Integration of VPC Flow (Network Traffic) Logs to CloudWatch for Monitoring!
In this Article We have been going to Configure VPC Flow Logs to Send Logs to CloudWatch for monitoring network traffic to VPC and Resources.
Here is the Diagram Which we will follow for whole configuration steps:
Before going forward, we first discuss and define what is VPC Flow Log, CloudWatch and then we will go with Integration steps.
What is VPC Flow Log?
Amazon VPC Flow Logs enable us to capture information about the network traffic moving to and from network interfaces within our VPC (Virtual Private Cloud). We can use VPC Flow Logs as a centralized, single source of information to monitor different network aspects of VPC. So, in other words we can detect remote logins like SSH, RDP or other network traffic going to or from VPC.
What is CloudWatch?
Amazon CloudWatch is a service used for monitoring and observing resources in real-time. CloudWatch collects monitoring and operational data in the form of logs, metrics, and events, providing its users with an aggregated view of AWS resources, applications, and services that run on AWS.

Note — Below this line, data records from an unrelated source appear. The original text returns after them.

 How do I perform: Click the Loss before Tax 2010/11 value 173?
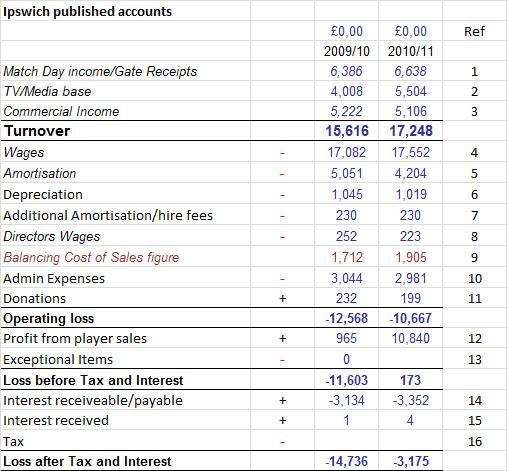[x=411, y=380]
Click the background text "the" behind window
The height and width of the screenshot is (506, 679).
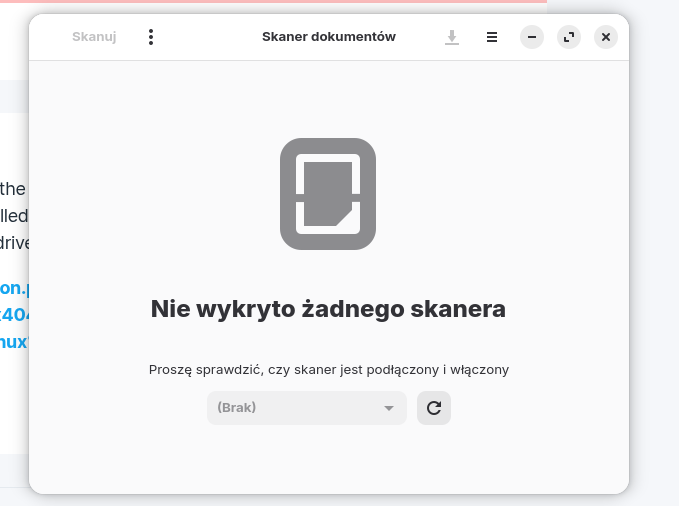click(13, 188)
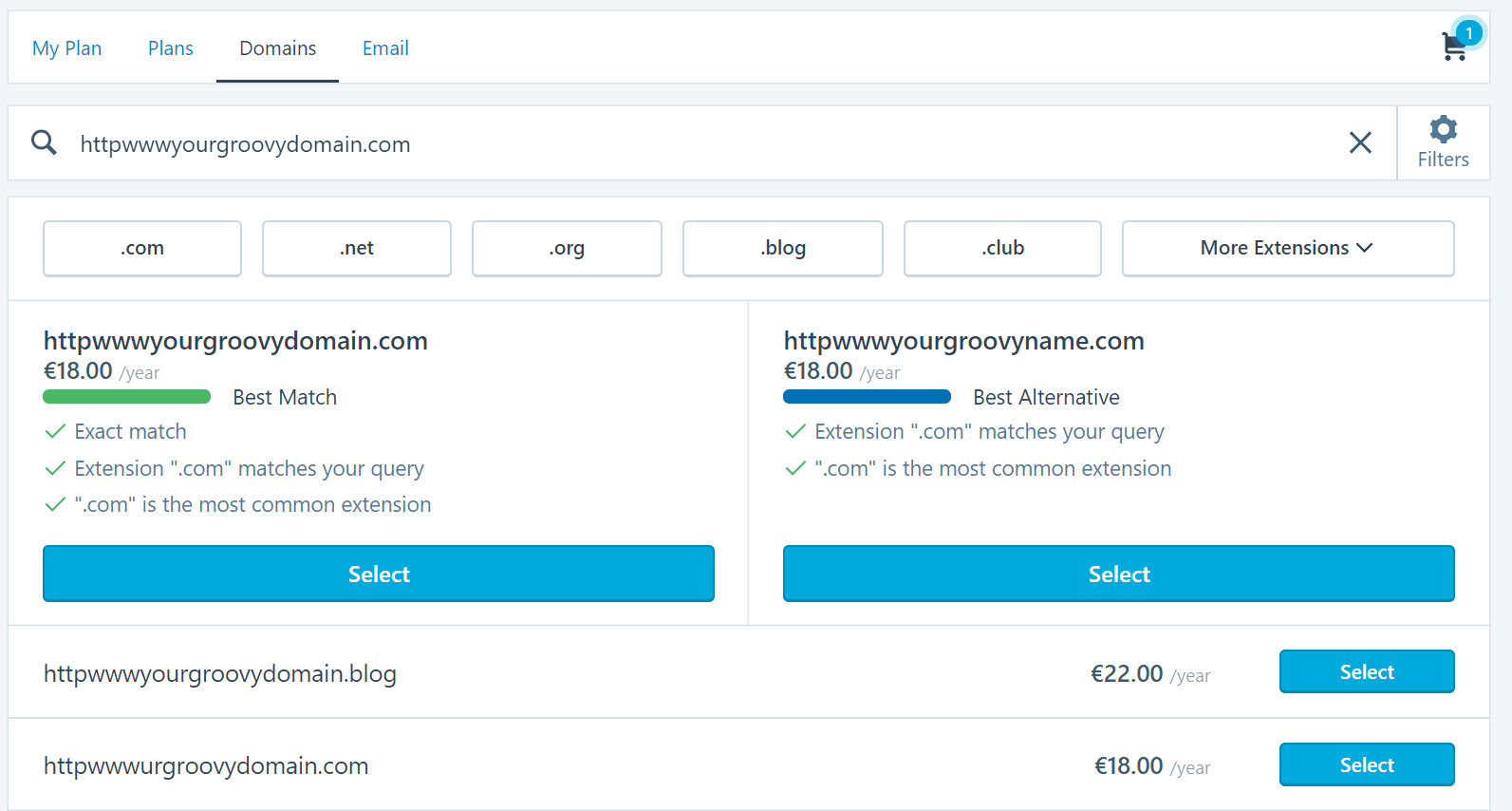Select the Best Match httpwwwyourgroovydomain.com domain
The image size is (1512, 811).
tap(379, 574)
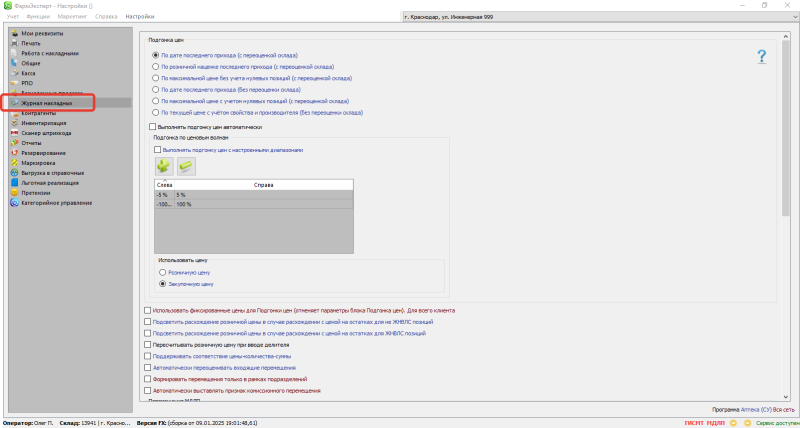Choose По дате последнего прихода (без переоценки склада)

(x=155, y=89)
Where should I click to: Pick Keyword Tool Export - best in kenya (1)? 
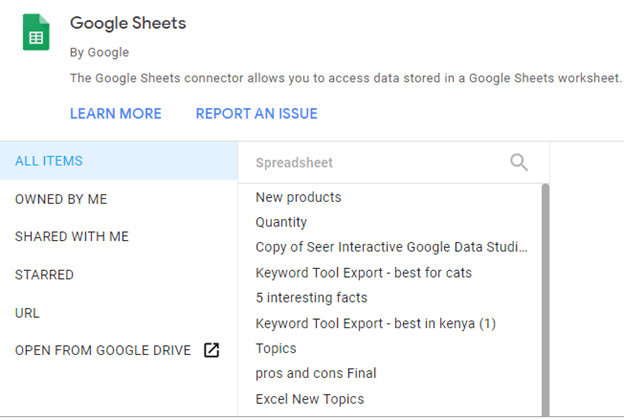click(376, 323)
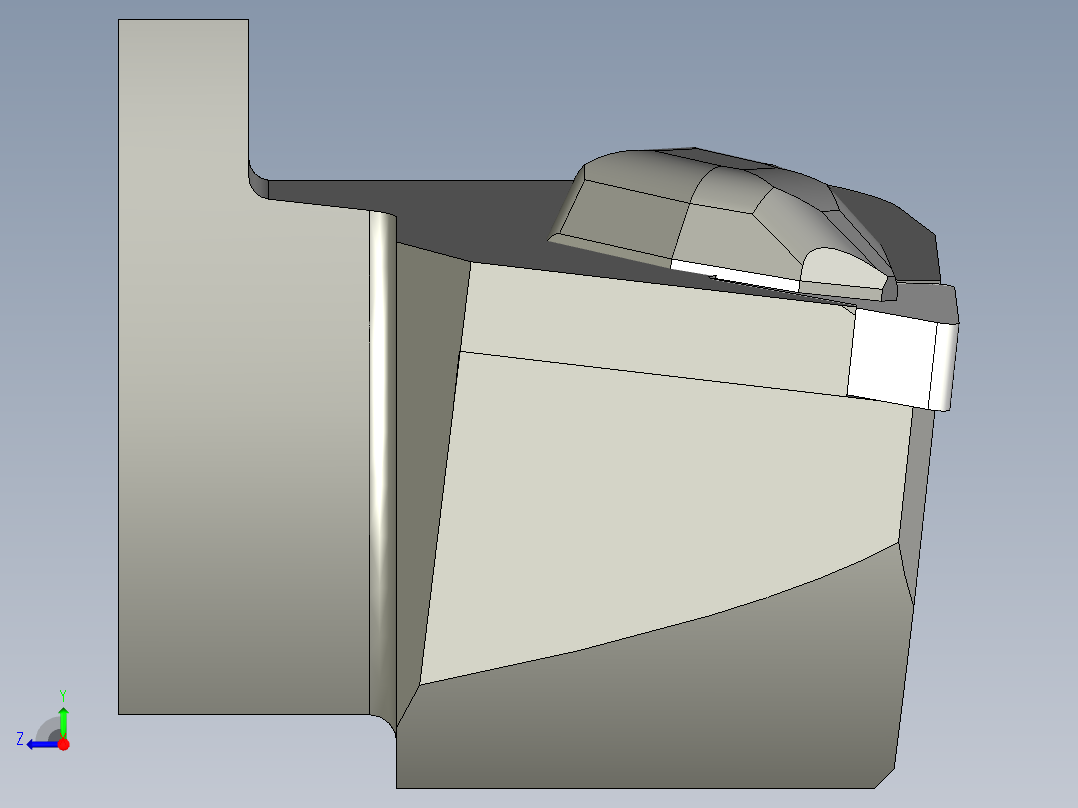Viewport: 1078px width, 808px height.
Task: Click the Y label on the orientation triad
Action: click(63, 694)
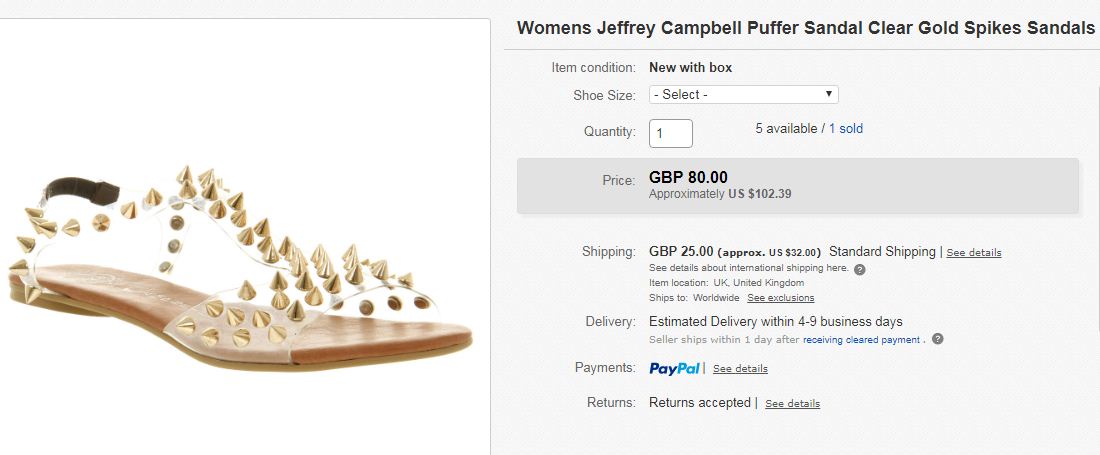Open the '1 sold' link
Viewport: 1100px width, 455px height.
pyautogui.click(x=845, y=129)
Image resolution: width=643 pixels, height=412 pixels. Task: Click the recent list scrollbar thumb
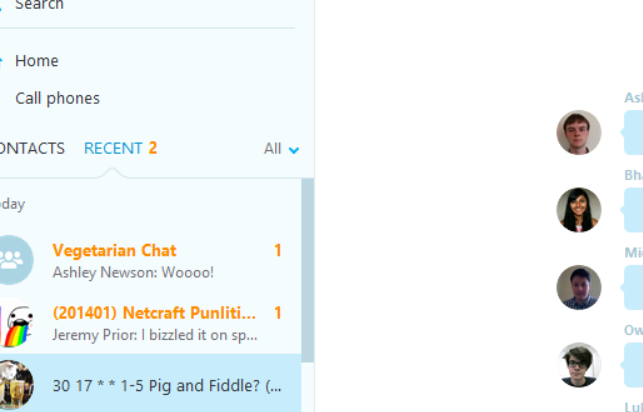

Now we will Proceed with Integration Steps:
Step 1: VPC Creation
First, we will go with VPC Creation in AWS for which we implement Flow Log service.
Now we have created the VPC, we will procced with network configuration by creating subnets in these ranges as follows:
Public Subnet: 12.0.1.0/24
Private Subnet: 12.0.2.0/24
So now we will create these subnets as follows.
Now we will proceed with Internet Gateway, so basically internet gateway is setting or configuration which enable internet communication with our VPC subnets we have created in above step.
Step 2: Internet Gateway Creation
We have created internet gateway then we will proceed with the VPC attachment as we have to enable internet access to our VPC through this gateway.
We have attached our VPC created in first step so now, we will proceed with routing table creation for our VPC.
- Public Routing Table
- Private Routing Table
Now we have created public and private routing tables so we associate public subnet with public route table and private route table with private subnet.
Click on Public Route Table ID and associate public subnet with it.
Now same for private route table too.
Now we have associate route tables to respective subnets, in next step we will proceed with attaching routes to public routing table to which traffic is allow to our public subnet as we are not going to attach any route to private subnet as this subnet is not for public.
We will attach internet gateway we have created in above steps.
Step 3: EC2 Instance Creation in VPC
Now we will go with creation of EC2 Instance in VPC for which we configure Flow Log and CloudWatch to monitor.
There is no instance running before so we will create as follows.
I have selected the Ubuntu image for my EC2 Instance.
I already have private key you can create your own key for accessing your EC2 Instance.
For Network Setting edit settings and give the VPC and Public Subnet and add security group according to your requirements. I will be going to add ICMP-IPv4.
For ICMP i will add security group.
We can specify the source type according to your own requirements.
Step 4: VPC Flow Log Group Creation
We will create log group to watch specific logs related to VPC as follows:
Step 5: IAM Role Creation
Now we will create IAM Role and attach policies to accessing Logs.
{
"Version": "2012-10-17",
"Statement": [
{
"Effect": "Allow",
"Principle": {
"Service": "vpc-flow-logs.amazonaws.com"
},
"Action": "sts:AssumeRole"
"Resource": "*"
}
]
}
Now we will create Policies to attach with Role.
{
"Version": "2012-10-17",
"Statement": [
{
"Action": [
"logs:CreateLogGroup",
"logs:CreateLogStream",
"logs:PutLogEvents",
"logs:DescribeLogGroups",
"logs:DescribeLogStreams"
],
"Effect": "Allow",
"Resource": "*"
}
]
}
Step 6: VPC Attachment with Log Group
Now we will proceed with VPC attachment with log group to send logs to group in CloudWatch.
Select VPC ID and then configure Flow Log.
Now we will check Whether this Flow Created in CloudWatch or not as follows:
Select the Log Group
So, we can see that stream is created for logs with elastic network interface.
We can see in above picture that network logs are coming into log group.
Now we will test logs with pinging EC2 instance to Google 8.8.8.8 IP in public subnet located in VPC and check whether log created or not.
Now we can see that logs are created in log group:
Conclusion:
VPC flow logs with CloudWatch offer a quick and easy insight into network traffic within the VPC. It can be used by the security team to detect and respond to network threats as they occur. Flow Log will provide visibility to the Network and Security Teams to enhance troubleshooting efforts as well as detection of suspicious capabilities.